(Stored data entries)
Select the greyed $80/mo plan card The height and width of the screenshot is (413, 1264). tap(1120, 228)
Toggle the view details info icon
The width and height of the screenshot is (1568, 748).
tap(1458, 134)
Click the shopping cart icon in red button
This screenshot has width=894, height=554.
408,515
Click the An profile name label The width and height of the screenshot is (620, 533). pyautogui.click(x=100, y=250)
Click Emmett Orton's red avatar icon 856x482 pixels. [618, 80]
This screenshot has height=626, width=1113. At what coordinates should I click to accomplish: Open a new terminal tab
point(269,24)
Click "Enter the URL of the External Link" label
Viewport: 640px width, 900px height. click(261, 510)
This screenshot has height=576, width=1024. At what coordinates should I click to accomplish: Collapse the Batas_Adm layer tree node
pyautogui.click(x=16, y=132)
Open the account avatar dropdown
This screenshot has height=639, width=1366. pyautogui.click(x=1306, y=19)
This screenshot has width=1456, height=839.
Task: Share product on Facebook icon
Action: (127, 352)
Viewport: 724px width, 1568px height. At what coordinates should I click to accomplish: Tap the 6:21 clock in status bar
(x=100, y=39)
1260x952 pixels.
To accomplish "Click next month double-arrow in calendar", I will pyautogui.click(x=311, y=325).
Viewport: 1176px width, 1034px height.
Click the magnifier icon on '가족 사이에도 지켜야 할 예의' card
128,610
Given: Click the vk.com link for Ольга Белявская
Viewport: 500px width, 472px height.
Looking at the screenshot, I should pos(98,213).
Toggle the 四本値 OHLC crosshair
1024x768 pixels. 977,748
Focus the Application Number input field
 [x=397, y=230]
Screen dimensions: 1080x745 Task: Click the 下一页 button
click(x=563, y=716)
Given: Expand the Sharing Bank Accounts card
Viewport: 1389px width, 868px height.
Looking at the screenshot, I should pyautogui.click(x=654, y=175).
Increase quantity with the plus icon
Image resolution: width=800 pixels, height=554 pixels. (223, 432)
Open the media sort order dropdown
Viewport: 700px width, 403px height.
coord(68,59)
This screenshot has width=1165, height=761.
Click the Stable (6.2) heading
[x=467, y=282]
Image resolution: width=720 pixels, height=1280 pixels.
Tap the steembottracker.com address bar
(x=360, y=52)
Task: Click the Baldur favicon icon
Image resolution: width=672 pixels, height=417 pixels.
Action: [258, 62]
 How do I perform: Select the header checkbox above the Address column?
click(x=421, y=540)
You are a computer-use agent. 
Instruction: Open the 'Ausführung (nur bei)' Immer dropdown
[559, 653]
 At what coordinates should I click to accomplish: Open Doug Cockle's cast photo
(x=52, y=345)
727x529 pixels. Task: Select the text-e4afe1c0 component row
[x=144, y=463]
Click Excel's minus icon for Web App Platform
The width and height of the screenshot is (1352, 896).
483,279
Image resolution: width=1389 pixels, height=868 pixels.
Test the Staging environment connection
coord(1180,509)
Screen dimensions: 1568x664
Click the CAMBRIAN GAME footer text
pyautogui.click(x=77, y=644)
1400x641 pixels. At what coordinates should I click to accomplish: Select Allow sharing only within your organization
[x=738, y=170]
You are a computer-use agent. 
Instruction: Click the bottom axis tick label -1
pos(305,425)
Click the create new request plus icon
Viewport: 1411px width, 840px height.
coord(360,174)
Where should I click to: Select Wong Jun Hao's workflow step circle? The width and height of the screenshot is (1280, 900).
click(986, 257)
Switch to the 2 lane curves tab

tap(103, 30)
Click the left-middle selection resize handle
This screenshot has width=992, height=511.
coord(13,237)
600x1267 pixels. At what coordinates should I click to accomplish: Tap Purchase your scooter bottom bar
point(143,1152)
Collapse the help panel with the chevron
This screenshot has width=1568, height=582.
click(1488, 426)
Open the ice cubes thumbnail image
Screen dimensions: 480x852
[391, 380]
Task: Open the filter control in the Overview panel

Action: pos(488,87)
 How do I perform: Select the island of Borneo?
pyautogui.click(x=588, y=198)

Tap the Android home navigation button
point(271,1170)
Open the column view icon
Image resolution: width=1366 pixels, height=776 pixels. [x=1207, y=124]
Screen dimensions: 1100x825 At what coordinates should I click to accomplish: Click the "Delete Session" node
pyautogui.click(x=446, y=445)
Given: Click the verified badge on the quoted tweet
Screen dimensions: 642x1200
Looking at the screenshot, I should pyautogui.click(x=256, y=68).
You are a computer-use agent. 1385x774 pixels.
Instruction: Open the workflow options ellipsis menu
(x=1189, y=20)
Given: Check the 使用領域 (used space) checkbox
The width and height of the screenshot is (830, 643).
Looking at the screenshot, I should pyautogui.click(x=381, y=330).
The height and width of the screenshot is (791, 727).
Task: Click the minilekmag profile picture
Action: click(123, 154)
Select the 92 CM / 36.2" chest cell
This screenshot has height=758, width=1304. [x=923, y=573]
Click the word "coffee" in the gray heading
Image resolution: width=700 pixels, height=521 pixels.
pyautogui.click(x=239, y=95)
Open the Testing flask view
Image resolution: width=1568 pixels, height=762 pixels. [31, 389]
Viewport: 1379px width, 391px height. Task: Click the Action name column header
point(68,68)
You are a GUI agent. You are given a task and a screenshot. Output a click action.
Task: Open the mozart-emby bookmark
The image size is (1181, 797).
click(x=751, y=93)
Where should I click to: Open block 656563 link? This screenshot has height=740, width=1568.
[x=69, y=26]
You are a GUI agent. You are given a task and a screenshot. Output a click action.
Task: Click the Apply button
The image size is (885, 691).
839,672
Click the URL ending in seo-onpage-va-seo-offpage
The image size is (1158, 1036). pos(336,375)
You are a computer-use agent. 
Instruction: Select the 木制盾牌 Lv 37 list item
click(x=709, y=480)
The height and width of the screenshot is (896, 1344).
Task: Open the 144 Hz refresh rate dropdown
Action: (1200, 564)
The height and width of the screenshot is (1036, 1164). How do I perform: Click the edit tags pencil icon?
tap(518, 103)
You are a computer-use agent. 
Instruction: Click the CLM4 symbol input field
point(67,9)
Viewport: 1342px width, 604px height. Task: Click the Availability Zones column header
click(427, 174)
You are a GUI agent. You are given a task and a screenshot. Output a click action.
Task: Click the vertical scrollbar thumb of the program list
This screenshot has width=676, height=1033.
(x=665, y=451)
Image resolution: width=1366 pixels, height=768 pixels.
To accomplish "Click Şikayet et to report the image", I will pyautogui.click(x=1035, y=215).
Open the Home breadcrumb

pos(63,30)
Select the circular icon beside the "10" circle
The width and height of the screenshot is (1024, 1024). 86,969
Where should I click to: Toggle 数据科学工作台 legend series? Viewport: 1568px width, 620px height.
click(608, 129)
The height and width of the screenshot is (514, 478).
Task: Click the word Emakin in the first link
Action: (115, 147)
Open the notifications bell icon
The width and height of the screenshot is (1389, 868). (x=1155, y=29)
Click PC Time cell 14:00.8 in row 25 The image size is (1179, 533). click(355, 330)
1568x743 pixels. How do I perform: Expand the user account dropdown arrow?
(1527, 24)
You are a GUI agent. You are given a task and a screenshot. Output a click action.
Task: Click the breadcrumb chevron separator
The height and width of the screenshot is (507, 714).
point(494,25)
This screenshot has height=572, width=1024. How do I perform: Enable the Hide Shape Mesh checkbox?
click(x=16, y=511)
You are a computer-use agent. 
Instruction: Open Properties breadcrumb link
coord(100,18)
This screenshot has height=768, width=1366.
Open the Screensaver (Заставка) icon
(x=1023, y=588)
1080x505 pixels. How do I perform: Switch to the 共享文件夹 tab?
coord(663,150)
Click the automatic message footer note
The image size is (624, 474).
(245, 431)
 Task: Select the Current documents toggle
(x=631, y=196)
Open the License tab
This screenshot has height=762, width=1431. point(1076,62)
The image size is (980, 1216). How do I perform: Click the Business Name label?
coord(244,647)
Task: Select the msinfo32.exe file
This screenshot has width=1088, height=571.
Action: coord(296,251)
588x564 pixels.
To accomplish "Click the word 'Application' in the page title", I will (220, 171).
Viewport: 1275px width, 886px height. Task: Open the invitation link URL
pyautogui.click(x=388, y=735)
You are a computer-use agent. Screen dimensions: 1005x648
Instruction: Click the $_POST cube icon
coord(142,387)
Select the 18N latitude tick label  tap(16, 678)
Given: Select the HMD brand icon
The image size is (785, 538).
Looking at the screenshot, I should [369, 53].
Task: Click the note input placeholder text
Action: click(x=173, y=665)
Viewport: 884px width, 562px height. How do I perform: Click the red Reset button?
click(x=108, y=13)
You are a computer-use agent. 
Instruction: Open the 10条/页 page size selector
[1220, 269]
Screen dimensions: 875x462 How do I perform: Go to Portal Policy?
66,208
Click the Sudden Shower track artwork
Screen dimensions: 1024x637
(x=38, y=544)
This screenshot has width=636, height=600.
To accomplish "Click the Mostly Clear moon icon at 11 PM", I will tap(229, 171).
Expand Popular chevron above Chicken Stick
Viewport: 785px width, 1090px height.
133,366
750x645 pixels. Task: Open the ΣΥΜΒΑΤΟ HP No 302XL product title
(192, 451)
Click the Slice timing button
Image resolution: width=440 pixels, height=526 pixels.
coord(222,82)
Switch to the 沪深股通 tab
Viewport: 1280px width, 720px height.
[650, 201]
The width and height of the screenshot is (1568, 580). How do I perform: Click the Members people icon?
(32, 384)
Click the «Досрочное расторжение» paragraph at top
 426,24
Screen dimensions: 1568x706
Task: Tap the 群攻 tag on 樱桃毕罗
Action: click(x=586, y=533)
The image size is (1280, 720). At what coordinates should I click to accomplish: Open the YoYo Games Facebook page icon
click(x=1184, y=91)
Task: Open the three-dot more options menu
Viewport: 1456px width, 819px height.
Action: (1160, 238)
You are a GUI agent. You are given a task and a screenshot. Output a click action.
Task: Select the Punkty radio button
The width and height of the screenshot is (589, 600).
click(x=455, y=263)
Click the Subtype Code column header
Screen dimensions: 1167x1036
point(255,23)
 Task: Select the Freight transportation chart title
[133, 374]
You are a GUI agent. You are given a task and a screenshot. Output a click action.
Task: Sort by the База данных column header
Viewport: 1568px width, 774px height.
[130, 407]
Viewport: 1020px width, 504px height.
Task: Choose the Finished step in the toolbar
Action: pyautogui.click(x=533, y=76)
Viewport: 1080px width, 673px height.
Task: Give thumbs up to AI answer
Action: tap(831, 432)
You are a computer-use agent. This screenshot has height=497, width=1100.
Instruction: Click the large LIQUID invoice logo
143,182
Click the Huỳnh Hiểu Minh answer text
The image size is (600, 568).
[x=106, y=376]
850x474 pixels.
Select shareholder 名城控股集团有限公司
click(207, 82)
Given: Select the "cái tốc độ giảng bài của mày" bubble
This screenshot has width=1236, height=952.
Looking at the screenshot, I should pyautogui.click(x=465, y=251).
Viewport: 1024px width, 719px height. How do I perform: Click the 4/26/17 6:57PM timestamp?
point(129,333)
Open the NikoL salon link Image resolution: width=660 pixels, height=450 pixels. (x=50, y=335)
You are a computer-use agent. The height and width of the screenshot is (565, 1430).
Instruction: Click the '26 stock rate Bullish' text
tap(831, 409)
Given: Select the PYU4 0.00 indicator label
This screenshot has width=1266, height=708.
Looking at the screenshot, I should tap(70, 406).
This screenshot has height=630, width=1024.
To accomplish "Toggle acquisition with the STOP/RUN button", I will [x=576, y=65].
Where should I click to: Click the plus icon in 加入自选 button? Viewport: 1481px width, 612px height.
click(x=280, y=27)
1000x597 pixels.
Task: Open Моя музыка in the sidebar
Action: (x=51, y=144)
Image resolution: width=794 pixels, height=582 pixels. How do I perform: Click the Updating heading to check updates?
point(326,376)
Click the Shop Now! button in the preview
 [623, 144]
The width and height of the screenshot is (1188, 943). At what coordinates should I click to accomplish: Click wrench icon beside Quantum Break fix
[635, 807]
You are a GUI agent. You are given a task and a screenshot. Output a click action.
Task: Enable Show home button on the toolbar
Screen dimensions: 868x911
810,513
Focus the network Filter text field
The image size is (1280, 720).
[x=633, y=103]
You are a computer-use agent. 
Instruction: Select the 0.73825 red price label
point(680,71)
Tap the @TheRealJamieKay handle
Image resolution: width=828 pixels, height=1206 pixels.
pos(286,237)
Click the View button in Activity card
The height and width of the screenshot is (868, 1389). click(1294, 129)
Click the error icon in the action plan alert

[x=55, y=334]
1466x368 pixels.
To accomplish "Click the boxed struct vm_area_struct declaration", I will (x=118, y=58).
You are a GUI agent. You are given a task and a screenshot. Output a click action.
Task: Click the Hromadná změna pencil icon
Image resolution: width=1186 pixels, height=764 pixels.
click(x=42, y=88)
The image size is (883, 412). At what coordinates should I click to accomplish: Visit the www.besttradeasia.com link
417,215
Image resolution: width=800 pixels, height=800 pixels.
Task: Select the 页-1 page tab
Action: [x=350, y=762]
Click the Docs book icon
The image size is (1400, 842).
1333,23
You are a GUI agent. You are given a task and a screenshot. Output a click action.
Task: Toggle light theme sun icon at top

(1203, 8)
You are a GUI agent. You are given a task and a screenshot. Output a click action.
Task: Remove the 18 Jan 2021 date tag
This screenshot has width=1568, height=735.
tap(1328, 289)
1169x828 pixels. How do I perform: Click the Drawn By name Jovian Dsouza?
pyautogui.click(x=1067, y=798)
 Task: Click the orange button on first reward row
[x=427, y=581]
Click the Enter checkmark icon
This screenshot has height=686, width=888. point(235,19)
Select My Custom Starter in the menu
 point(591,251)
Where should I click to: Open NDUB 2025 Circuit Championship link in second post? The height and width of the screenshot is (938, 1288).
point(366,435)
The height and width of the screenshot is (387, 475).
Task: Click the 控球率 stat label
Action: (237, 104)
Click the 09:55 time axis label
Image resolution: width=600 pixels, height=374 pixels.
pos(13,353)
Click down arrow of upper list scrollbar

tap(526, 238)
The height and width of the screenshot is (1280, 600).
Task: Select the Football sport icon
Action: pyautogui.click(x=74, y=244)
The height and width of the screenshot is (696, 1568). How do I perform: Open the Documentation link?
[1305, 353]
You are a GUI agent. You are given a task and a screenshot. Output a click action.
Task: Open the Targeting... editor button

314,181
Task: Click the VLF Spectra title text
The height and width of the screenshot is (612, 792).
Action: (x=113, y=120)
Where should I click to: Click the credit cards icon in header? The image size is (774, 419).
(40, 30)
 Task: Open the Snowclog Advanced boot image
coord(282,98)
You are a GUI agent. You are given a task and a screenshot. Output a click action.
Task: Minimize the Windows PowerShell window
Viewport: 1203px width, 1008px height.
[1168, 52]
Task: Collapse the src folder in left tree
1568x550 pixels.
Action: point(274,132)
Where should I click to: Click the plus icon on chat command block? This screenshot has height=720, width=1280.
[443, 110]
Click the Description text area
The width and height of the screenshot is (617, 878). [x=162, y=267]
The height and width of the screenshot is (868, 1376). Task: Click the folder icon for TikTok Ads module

- _DIRECTIONS FOR THIS TASK_: Restate word for word the entries above, starting at the line with "Viewport: 724px width, 1568px" and ending at the line with "Given: Expand the Sharing Bank Accounts card", inclusive, and no others.

- _RESPONSE TO THE EXERCISE_:
Viewport: 724px width, 1568px height. At what coordinates should I click to accomplish: Tap the 6:21 clock in status bar
(x=100, y=39)
1260x952 pixels.
To accomplish "Click next month double-arrow in calendar", I will pyautogui.click(x=311, y=325).
Viewport: 1176px width, 1034px height.
Click the magnifier icon on '가족 사이에도 지켜야 할 예의' card
128,610
Given: Click the vk.com link for Ольга Белявская
Viewport: 500px width, 472px height.
Looking at the screenshot, I should pos(98,213).
Toggle the 四本値 OHLC crosshair
1024x768 pixels. 977,748
Focus the Application Number input field
 [x=397, y=230]
Screen dimensions: 1080x745 Task: Click the 下一页 button
click(x=563, y=716)
Given: Expand the Sharing Bank Accounts card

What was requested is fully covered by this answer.